Матушка Гу утешала, обещала поговорить со старейшинами относительно будущего, называла дочкой и тоже плакала. Псевдо-сестра сохраняла спокойствие, но агрессии я от неё не почувствовала. «Может, и правда, девка неплохая? Мне враги не нужны».
Устала страшно, и когда дамы, наконец, удалились, упала в кровать, даже не помывшись. Завтра, все завтра, если оно будет!
Глава 7
Неделю мой распорядок дня не менялся. Ранний подъем, водные процедуры, легкая зарядка, завтрак, прогулка по двору, чтение, благо, книги имелись как печатные — травники, правила для женщин, пособия по ведению хозяйства, что радовало, так и рукописные — слащавые романы о любви простушки и бессмертного. Господи, и здесь такое есть, только слэша не хватает! Каллиграфия (знаю, умею, практикую), еда, сон. И в перерывах — размышления о себе, любимой, под девизом «Кто виноват и что делать?».
Служанки, Шень Мяо и Шень Сяо, поглядывали на меня настороженно, но мои пантомимические просьбы исполняли. Когда дала понять, что у меня амнезия (ооо, это клише!), оживились, начали болтать, что позволило расширить информационную базу о конкретном особняке, в котором я, волею неведомых сил, оказалась. Об остальном окружающем мире спрашивать опасалась, решив выяснять детали постепенно.
Вернемся к нашим баранам, то бишь, к месту обитания и ближайшему будущему провинившейся ненужной (?) дочери. Так вот, жила Чень Ю после появления истинной дочери Гу в небольшом типично-дорамном — или традиционно-китайском — павильоне на территории семейного особняка, в стороне от прежнего, но не совсем уж на задворках. Потому что чуть дальше имелся неиспользуемый десятилетиями дворик, куда раньше ссылали неугодных наложниц.
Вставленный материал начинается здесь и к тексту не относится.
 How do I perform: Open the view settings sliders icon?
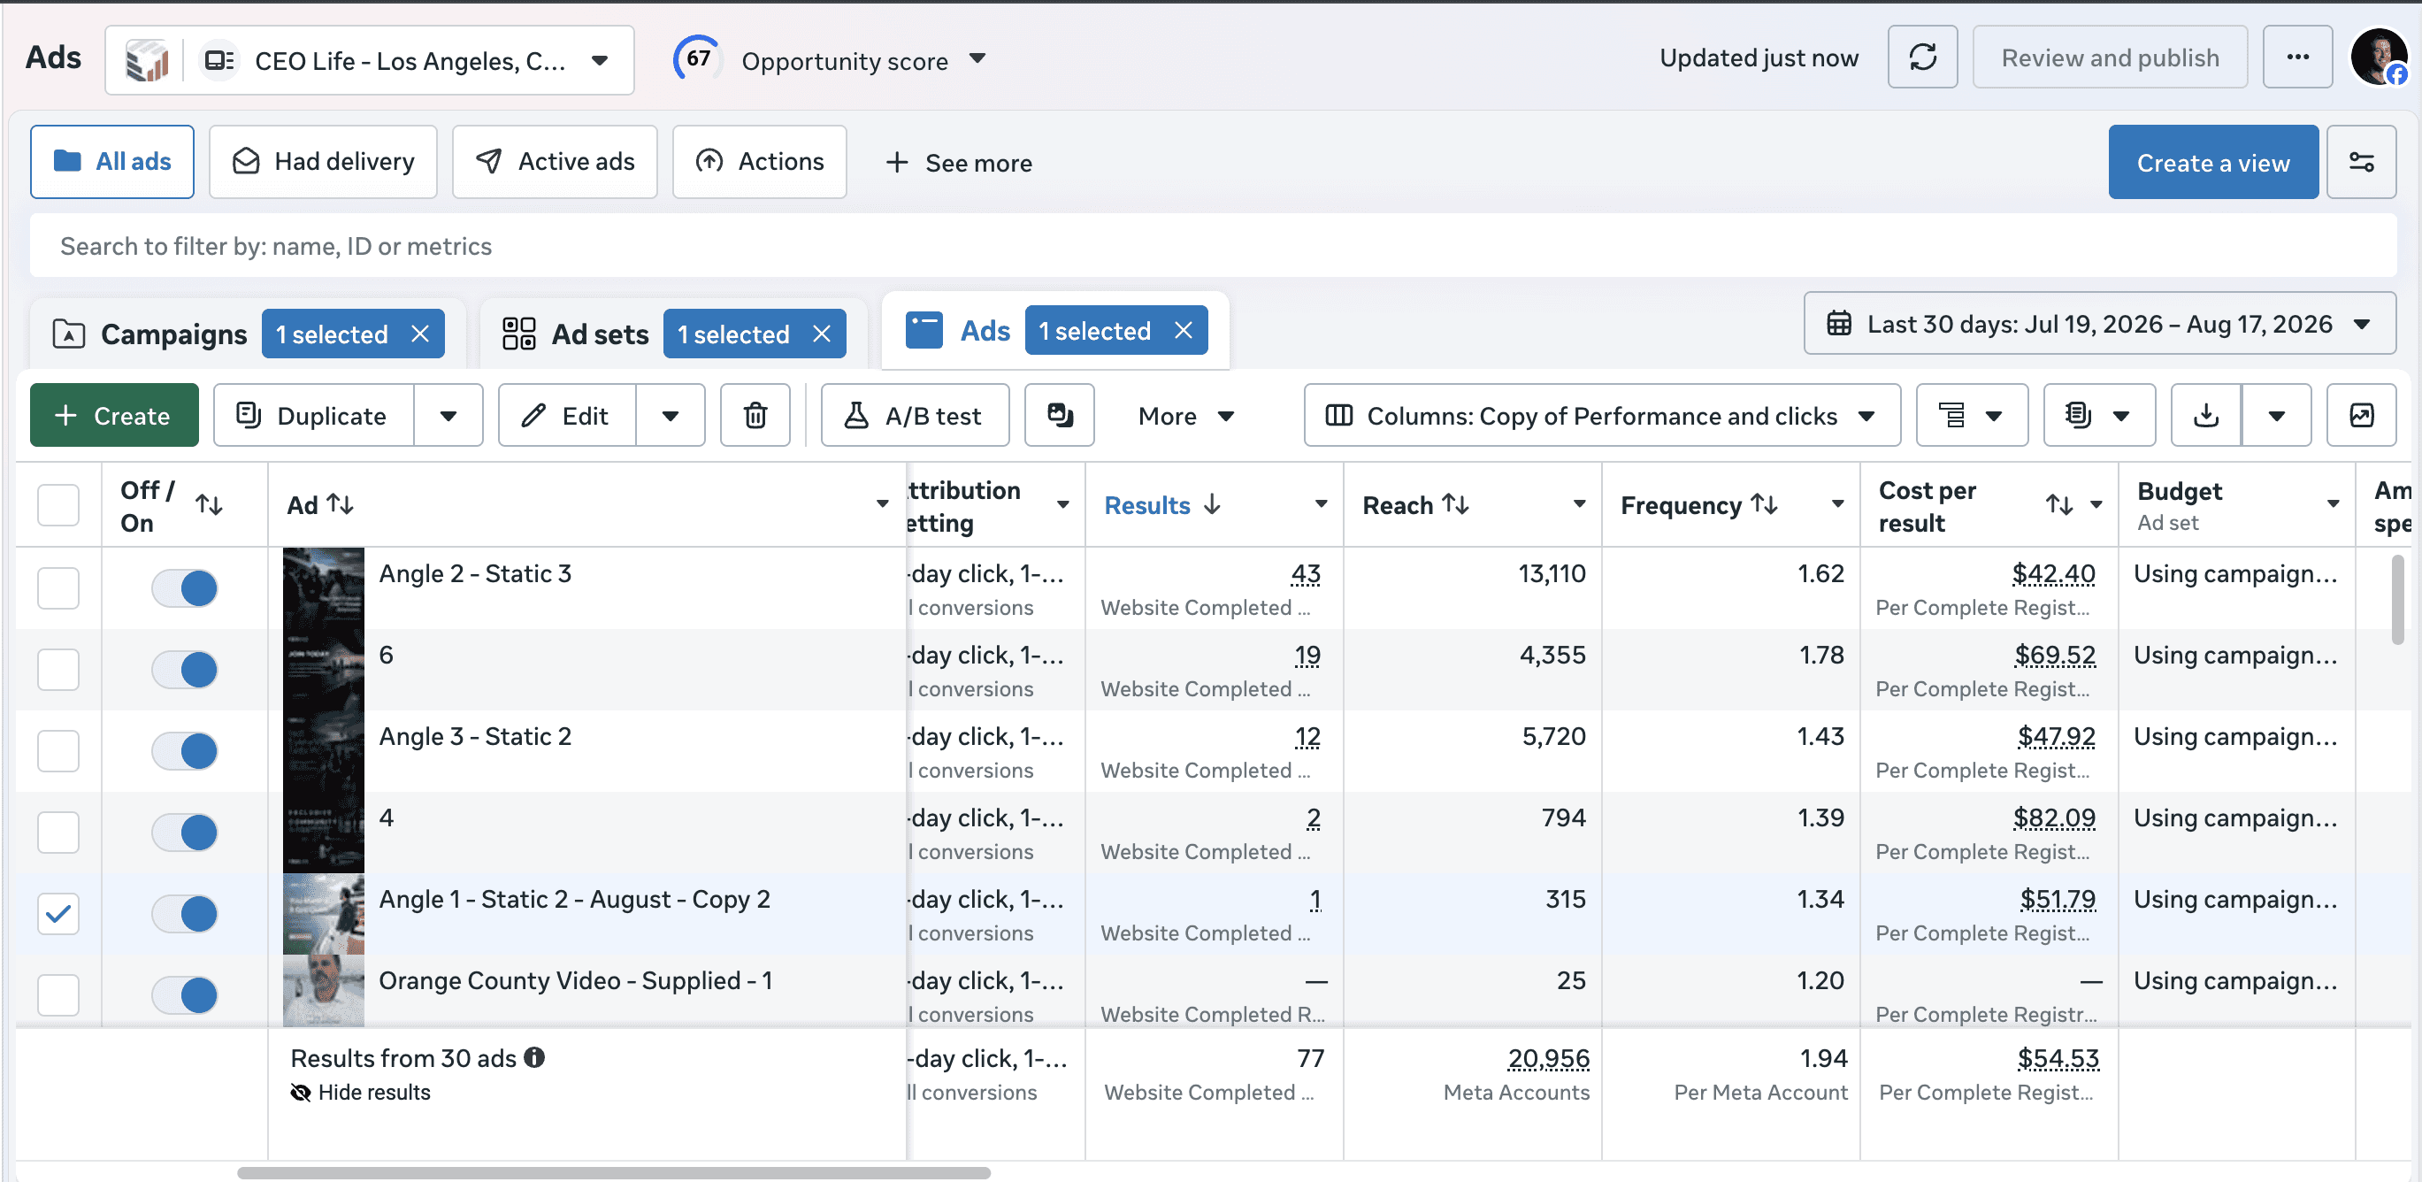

Он слыл опасным местом, неблагоприятным, но там были пруд, бамбуковая рощица и небольшой огород, на котором одна из наложниц выращивала цветы. Двор граничил с западной оградой особняка, где имелась малая калитка, которой пользуются слуги и золотари (знаете, кто это?).
От центрального входа до этого двора почти 2 ли (один километр, прошу заметить!), а сам дворик небольшой, всего 2 му. У меня голова от масштабов закружилась! «2 му — это 30 соток, Карл! Да там в гольф играть можно!» Возьмем на заметку.
Не знаю, что отразилось на моем лице при описании заброшенного двора, но девчонки-служанки, Шеньки, как я их про себя называла, прыснули, прикрывая рты и отворачиваясь.
Они, вообще, ожили за последние дни, расслабились, и мне это нравилось. Кроме них, было еще четверо слуг рангом ниже, как я понимаю: дворник, прачка-кастелянша, водонос и подай-принеси, все — женщины разного возраста, немного пришибленные и молчаливые. Я с ними не общалась, передав управление Шень Мяо, как наиболее сдержанной и опытной.
Девушки прожили рядом с предшественницей три года — дольше всех остальных ее служанок — и смогли пережить издевательства и капризы бывшей владелицы моего нынешнего тела. Крепкие, судя по всему, девочки, надо с ними дружить.
Было странно находиться в обществе чужих людей практически постоянно. Я к такому не привыкла, поэтому норовила отсылать слуг как можно чаще.
Оставаясь одна, старалась записывать, «на всякий пожарный», все, что вспоминала из своего прошлого (технологии, формулы, рецепты, да все подряд) и что всплывало «бегущей строкой» в мозгу независимо от моей воли — сказывалась пресловутая «память тела»?
Свои секреты записывала по-русски, хоть и сложно было пользоваться для этого кистью, а если машинально переходила на иероглифы, заметила, что они стали немного другие — отголоски кинематики прежней Чень Ю? Пролистала все книжки, пытаясь проникнуться стилистикой речи — ну хоть частично, примерялась к нарядам, косметике. Вживалась в образ, так сказать.